> ACTIVITY
In the records below, the lines between the one holding "376x212 pixels. At" and the one holding "Task: Open the Alerte menu item", inclusive, are to be transcribed exactly; no pictures are to be included.

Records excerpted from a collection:
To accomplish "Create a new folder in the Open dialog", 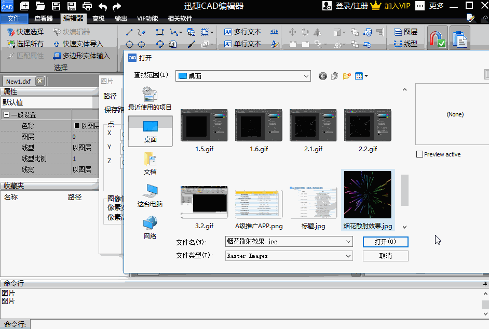I will [x=347, y=76].
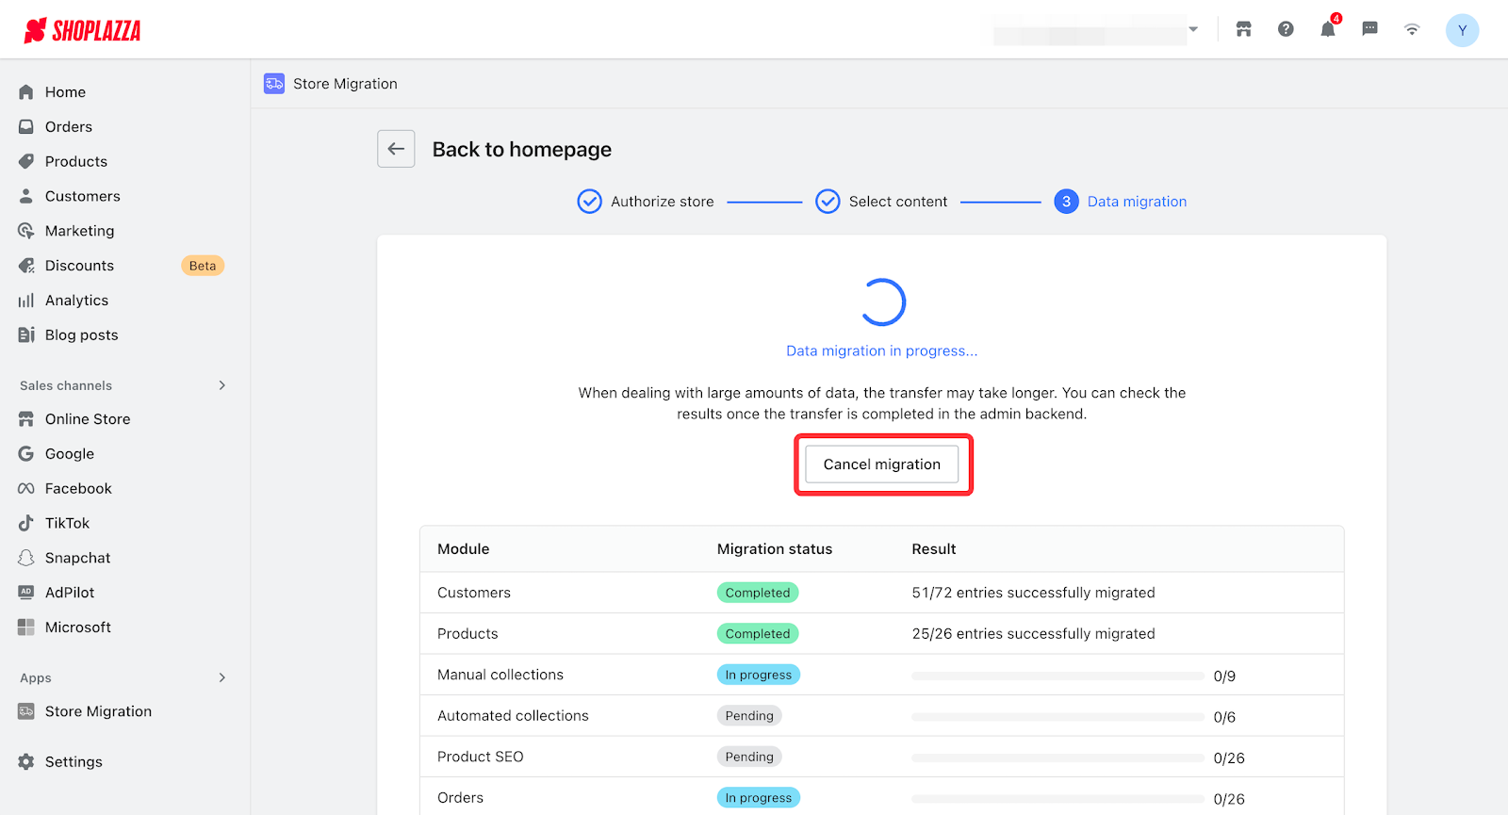
Task: Go to Orders in the sidebar
Action: [x=68, y=127]
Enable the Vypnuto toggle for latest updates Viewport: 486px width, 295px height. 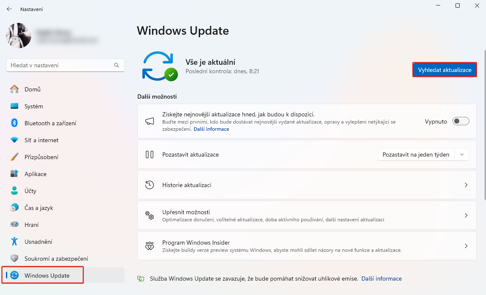click(x=461, y=121)
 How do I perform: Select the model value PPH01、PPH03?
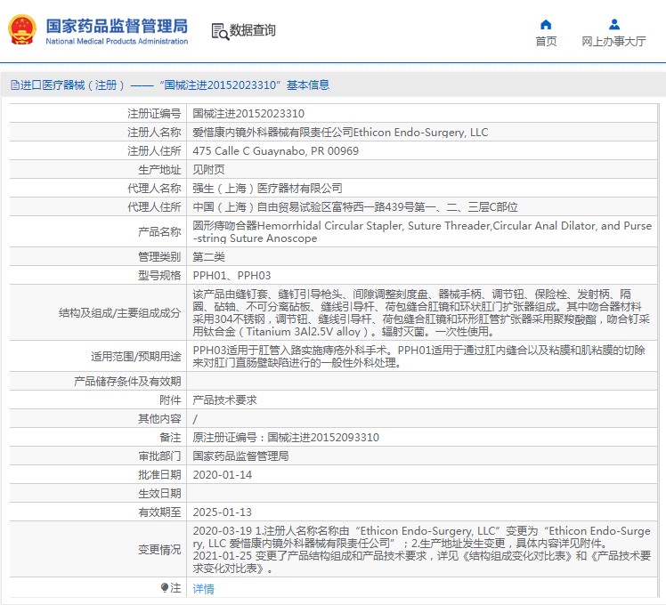tap(231, 276)
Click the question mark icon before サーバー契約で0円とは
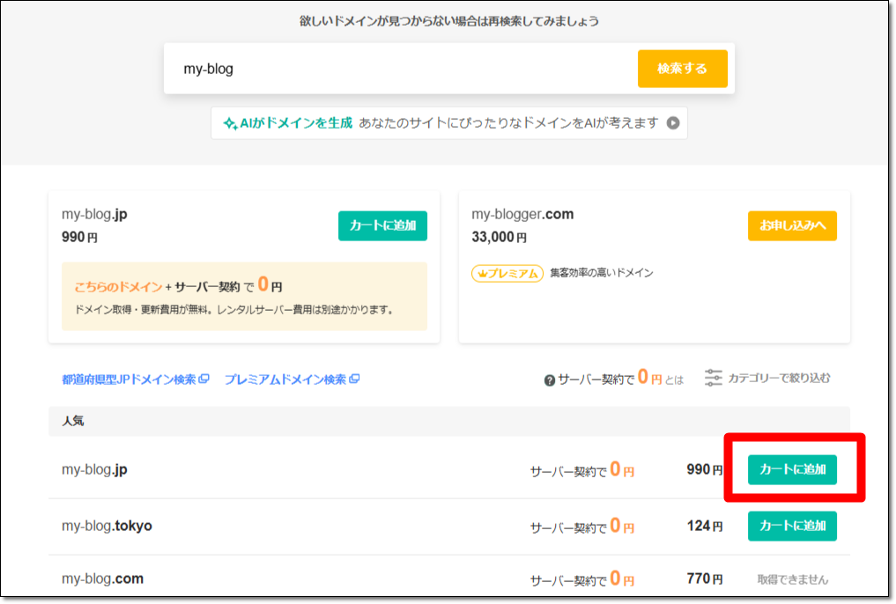896x604 pixels. tap(550, 380)
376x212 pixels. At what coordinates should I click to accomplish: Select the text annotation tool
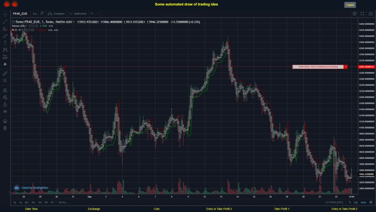5,42
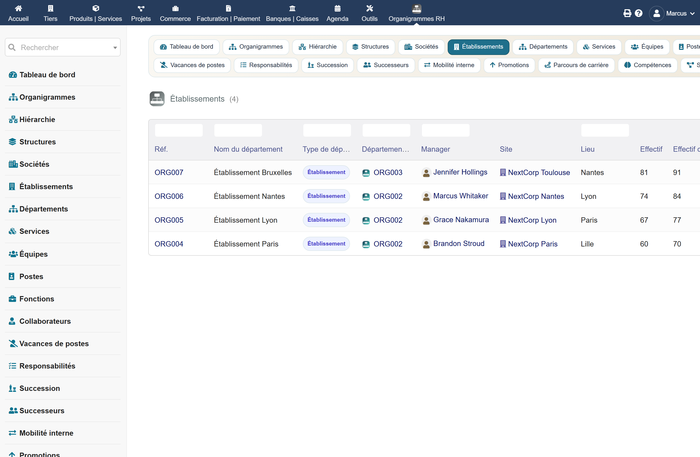
Task: Click the print icon in top bar
Action: click(x=627, y=13)
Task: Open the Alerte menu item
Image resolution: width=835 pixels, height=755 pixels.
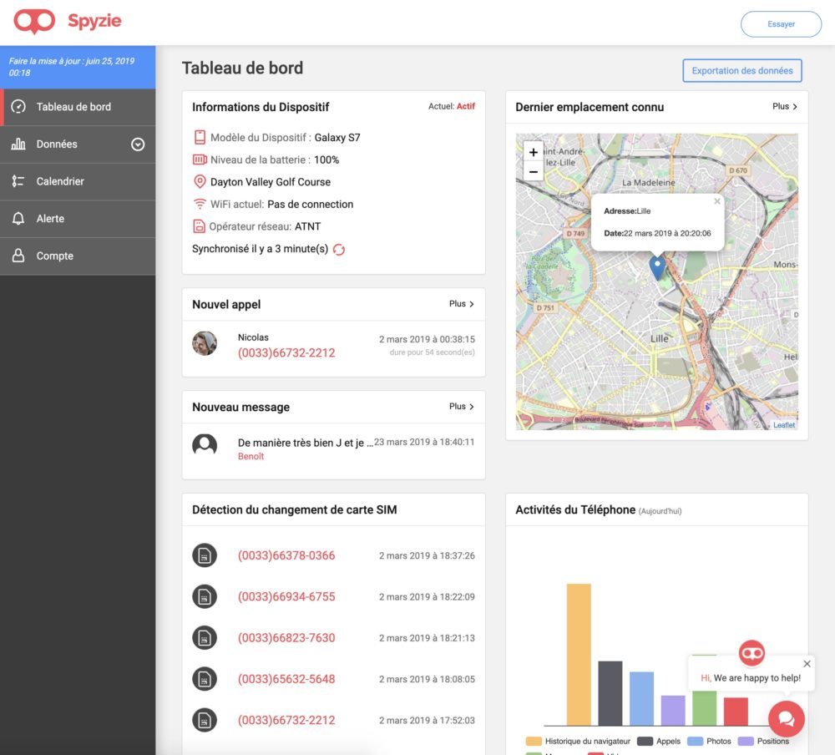Action: point(50,219)
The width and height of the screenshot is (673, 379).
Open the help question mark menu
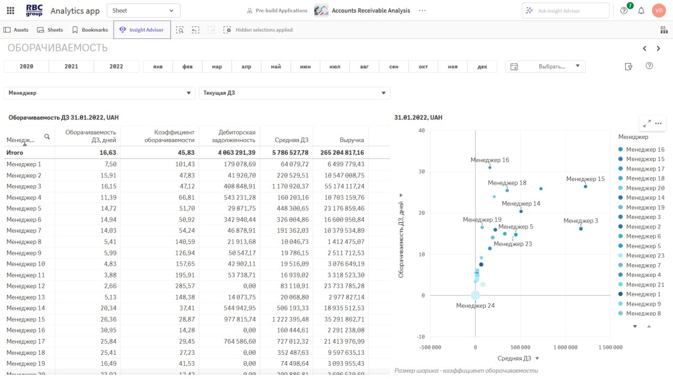[624, 11]
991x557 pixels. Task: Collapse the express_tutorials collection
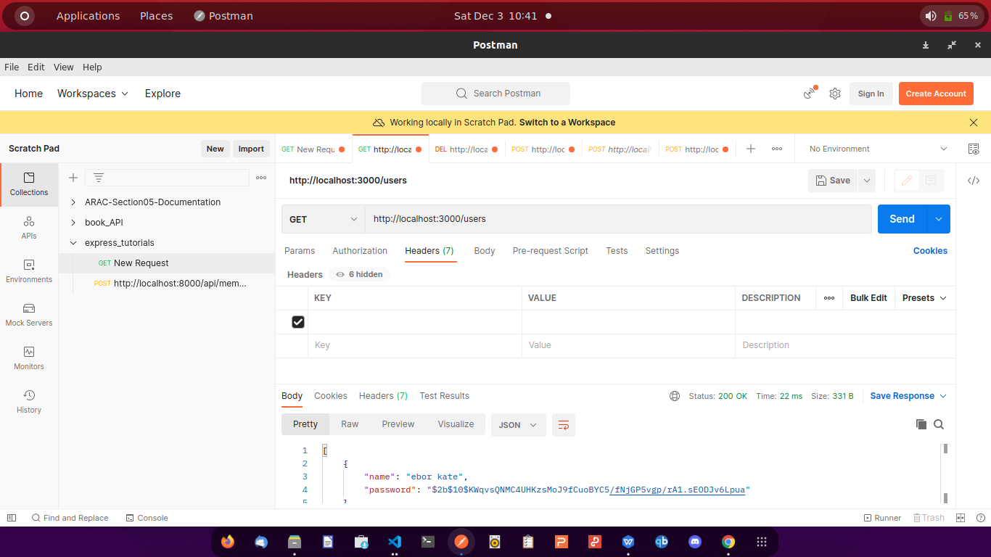pos(72,242)
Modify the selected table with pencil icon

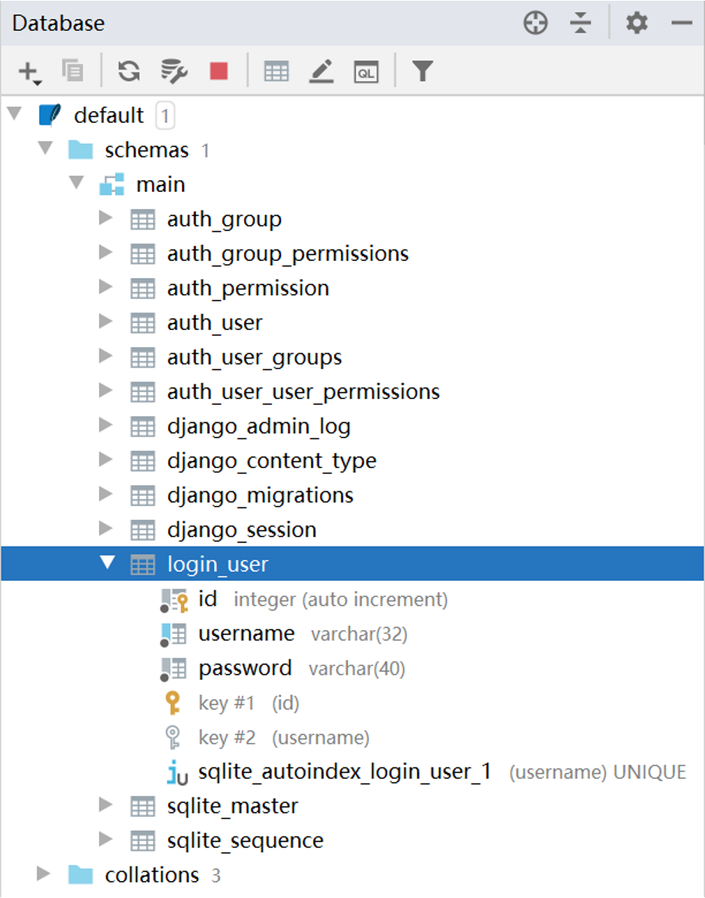(x=321, y=71)
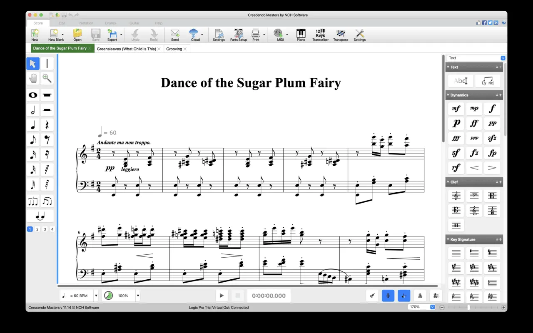Adjust the zoom slider in status bar
The image size is (533, 333).
469,308
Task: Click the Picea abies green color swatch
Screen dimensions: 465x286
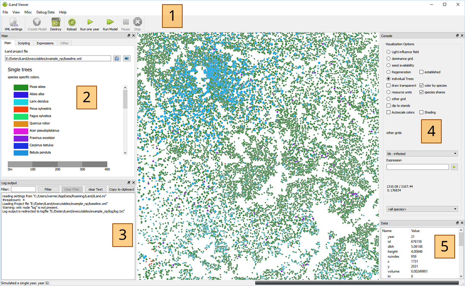Action: click(21, 87)
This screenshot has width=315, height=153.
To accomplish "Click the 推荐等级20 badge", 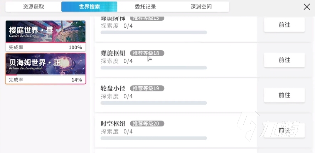I will (147, 123).
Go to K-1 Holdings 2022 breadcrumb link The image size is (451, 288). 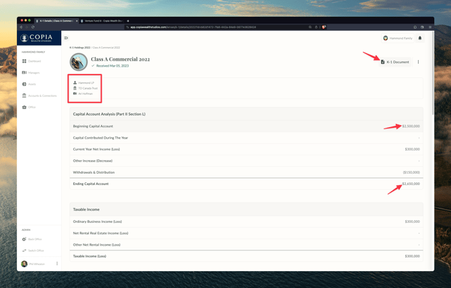79,48
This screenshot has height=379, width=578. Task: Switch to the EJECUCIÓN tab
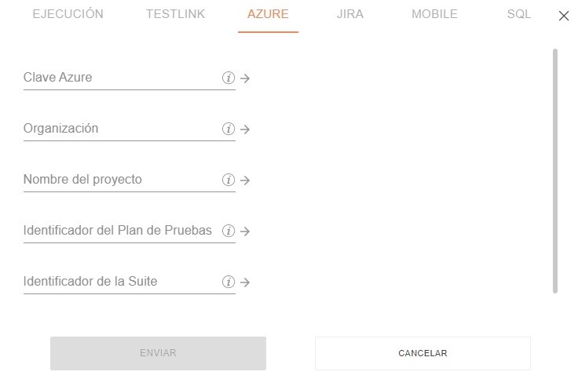tap(68, 14)
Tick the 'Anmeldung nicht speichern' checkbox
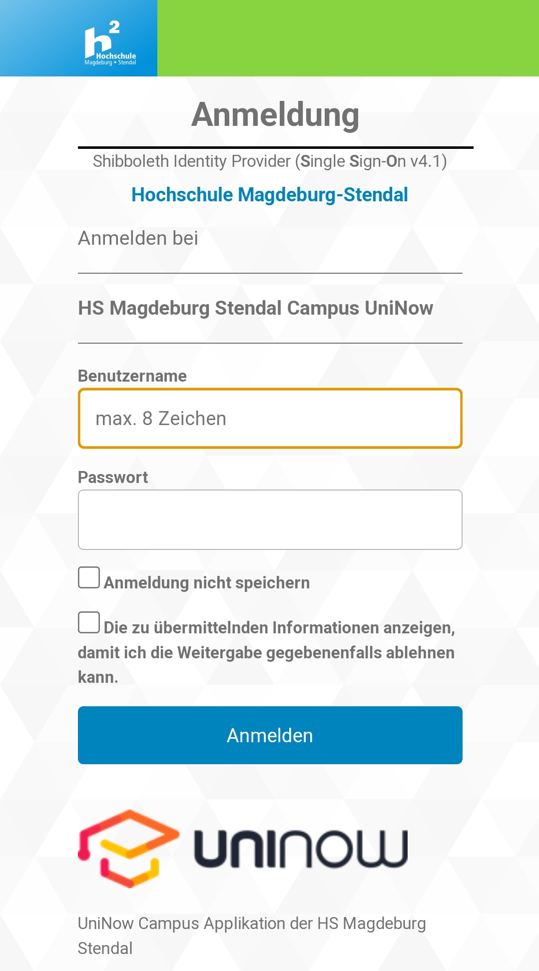Image resolution: width=539 pixels, height=971 pixels. (89, 578)
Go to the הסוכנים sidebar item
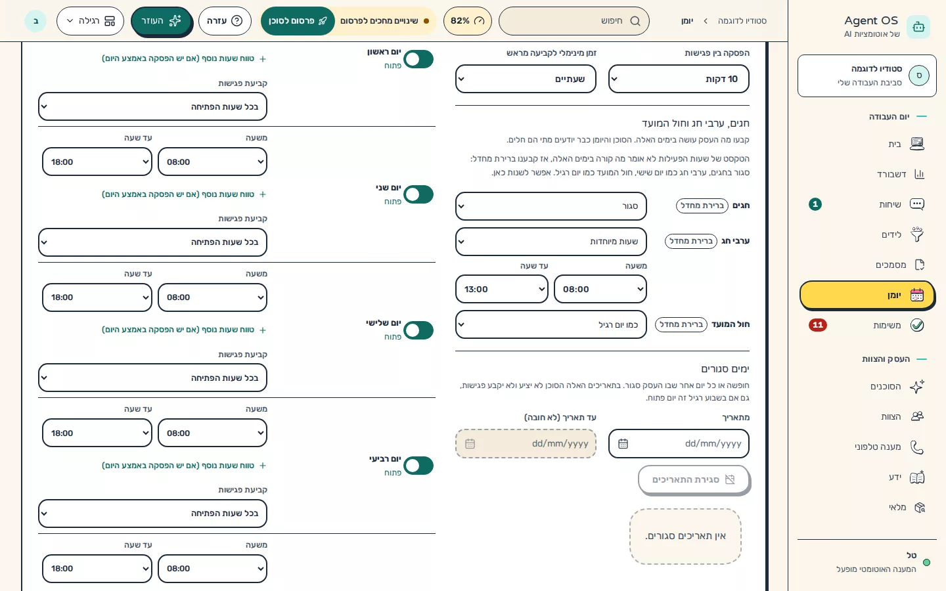 point(867,386)
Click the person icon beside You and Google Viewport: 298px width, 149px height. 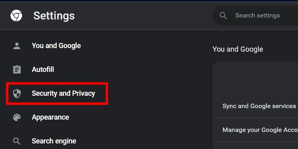17,46
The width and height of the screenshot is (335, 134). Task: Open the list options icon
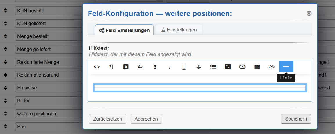[213, 67]
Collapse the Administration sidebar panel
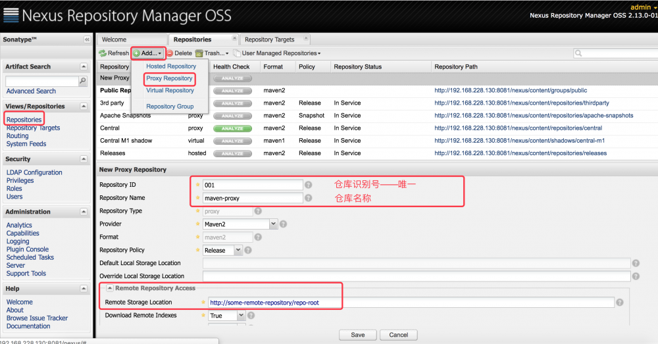 pos(84,212)

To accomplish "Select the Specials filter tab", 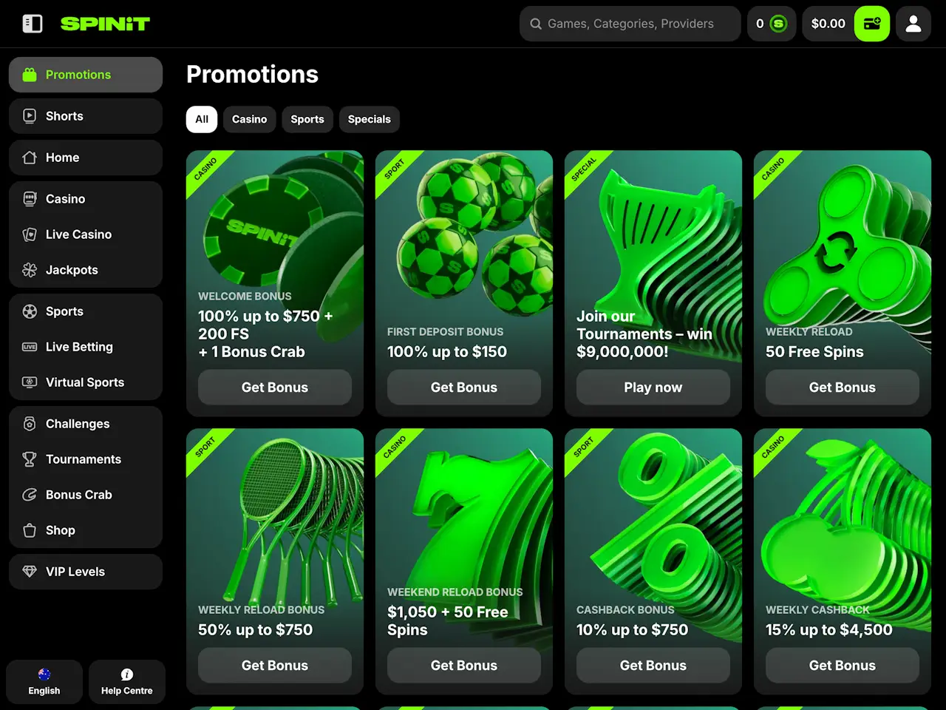I will point(369,119).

> SOLUTION
376x212 pixels. At what coordinates should I click to accomplish: Select the text annotation tool
5,42
Task: Click the print icon in top bar
Action: click(x=627, y=13)
Task: Open the Alerte menu item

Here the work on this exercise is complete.